Rows for locating words and items
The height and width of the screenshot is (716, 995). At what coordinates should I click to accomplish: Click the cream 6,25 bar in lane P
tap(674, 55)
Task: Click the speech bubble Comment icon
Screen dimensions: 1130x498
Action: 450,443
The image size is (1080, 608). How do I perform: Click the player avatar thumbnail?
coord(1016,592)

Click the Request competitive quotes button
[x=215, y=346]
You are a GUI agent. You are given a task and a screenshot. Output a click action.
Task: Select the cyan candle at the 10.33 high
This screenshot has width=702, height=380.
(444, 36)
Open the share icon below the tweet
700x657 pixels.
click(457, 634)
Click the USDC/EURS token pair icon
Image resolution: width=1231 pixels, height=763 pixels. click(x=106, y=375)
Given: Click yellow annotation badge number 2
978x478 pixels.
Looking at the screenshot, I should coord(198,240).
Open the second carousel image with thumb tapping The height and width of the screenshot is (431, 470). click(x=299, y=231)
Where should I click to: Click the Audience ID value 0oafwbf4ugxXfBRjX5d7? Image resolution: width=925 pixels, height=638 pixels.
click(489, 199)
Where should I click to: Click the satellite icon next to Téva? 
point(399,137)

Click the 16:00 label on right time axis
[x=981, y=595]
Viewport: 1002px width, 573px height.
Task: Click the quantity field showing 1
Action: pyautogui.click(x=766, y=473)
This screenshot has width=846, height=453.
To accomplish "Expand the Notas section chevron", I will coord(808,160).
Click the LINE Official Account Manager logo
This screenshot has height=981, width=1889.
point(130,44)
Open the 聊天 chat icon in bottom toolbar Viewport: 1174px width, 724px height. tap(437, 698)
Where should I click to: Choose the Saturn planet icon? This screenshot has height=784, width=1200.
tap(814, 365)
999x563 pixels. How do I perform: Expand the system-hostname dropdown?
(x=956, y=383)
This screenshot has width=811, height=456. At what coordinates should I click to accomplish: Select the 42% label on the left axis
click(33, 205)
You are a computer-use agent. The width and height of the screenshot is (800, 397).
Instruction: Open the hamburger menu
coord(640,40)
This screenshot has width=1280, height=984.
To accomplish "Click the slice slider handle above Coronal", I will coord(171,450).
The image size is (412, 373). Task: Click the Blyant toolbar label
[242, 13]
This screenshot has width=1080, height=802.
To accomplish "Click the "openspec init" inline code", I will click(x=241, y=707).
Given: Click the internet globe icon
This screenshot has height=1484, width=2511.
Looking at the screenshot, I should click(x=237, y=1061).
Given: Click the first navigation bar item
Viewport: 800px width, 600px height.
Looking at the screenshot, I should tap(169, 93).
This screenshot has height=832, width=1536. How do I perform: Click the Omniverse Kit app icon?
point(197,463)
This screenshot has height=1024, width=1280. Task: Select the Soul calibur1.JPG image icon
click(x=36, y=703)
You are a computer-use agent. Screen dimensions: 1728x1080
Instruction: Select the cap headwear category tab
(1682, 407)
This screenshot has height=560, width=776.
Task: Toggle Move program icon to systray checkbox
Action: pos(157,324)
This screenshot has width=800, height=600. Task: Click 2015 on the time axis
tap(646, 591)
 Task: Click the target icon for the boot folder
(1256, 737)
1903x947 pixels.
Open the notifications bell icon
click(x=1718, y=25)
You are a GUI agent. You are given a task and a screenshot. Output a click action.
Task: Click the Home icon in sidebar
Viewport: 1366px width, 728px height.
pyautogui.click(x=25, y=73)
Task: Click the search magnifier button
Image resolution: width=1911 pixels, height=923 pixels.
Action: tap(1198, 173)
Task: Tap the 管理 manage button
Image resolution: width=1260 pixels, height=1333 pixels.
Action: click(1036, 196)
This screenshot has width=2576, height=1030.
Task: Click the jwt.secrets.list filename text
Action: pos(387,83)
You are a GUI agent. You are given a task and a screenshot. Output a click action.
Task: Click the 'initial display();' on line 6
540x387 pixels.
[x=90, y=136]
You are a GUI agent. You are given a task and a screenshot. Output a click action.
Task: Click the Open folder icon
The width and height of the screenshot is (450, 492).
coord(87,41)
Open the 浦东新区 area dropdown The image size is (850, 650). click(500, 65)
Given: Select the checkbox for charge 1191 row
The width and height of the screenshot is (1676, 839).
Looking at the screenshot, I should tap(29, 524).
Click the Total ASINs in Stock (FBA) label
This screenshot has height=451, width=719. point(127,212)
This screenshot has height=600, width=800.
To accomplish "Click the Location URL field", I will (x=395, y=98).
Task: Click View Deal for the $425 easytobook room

What the exercise asks. Please present the lines as a Markdown table with columns titled "No." and "Line", starting at the beginning of the rows above and ending at the line containing "Image resolution: width=1231". Leave out blank lines.

Written answer.
| No. | Line |
|---|---|
| 1 | The height and width of the screenshot is (716, 995). At what coordinates should I click to accomplish: Click the cream 6,25 bar in lane P |
| 2 | tap(674, 55) |
| 3 | Task: Click the speech bubble Comment icon |
| 4 | Screen dimensions: 1130x498 |
| 5 | Action: 450,443 |
| 6 | The image size is (1080, 608). How do I perform: Click the player avatar thumbnail? |
| 7 | coord(1016,592) |
| 8 | Click the Request competitive quotes button |
| 9 | [x=215, y=346] |
| 10 | You are a GUI agent. You are given a task and a screenshot. Output a click action. |
| 11 | Task: Select the cyan candle at the 10.33 high |
| 12 | This screenshot has width=702, height=380. |
| 13 | (444, 36) |
| 14 | Open the share icon below the tweet |
| 15 | 700x657 pixels. |
| 16 | click(457, 634) |
| 17 | Click the USDC/EURS token pair icon |
| 18 | Image resolution: width=1231 pixels, height=763 pixels. click(x=106, y=375) |